Records to process:
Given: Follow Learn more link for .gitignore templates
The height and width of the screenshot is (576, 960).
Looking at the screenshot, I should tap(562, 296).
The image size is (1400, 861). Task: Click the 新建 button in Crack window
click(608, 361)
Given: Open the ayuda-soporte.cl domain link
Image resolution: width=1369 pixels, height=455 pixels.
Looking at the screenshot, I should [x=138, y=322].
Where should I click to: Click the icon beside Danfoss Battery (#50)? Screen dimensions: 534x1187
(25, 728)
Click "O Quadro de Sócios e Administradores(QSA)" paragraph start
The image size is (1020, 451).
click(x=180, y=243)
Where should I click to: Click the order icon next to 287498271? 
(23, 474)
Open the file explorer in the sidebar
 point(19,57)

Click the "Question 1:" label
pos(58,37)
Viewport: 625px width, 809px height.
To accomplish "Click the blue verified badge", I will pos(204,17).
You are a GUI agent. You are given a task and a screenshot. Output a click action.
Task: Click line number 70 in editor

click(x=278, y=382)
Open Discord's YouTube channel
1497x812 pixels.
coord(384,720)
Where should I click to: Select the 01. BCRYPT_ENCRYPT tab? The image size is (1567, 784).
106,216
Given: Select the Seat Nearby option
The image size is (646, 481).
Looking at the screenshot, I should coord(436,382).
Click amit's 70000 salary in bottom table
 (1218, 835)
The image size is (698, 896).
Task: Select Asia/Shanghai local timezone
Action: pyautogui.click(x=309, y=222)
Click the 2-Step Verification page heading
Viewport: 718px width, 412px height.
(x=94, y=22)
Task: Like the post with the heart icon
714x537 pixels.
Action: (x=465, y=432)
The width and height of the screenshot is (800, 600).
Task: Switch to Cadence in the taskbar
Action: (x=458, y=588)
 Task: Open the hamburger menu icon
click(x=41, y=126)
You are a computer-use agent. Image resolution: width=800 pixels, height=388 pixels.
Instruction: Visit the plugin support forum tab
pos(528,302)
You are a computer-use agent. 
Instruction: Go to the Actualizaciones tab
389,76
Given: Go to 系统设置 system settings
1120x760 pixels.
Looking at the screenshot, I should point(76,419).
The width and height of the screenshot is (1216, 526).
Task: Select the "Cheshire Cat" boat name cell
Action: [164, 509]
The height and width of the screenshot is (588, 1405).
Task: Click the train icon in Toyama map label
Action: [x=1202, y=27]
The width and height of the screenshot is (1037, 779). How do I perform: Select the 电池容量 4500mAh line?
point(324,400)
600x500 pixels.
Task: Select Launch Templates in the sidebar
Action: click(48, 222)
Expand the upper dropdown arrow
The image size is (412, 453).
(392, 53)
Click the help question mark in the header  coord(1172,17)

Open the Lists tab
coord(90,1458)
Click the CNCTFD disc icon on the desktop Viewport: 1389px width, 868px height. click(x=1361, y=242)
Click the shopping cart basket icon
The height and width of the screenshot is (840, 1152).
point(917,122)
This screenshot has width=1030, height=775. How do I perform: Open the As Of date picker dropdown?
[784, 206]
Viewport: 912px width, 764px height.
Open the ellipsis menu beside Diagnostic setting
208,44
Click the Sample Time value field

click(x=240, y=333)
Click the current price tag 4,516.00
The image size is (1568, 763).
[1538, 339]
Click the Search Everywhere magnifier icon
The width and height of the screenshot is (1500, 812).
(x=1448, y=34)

What the task asks: Please return the data line for line, starting at its very first line and stopping after the line that contains "Looking at the screenshot, I should [x=138, y=322].".

Correct answer:
Given: Follow Learn more link for .gitignore templates
The height and width of the screenshot is (576, 960).
Looking at the screenshot, I should tap(562, 296).
The image size is (1400, 861). Task: Click the 新建 button in Crack window
click(608, 361)
Given: Open the ayuda-soporte.cl domain link
Image resolution: width=1369 pixels, height=455 pixels.
Looking at the screenshot, I should [x=138, y=322].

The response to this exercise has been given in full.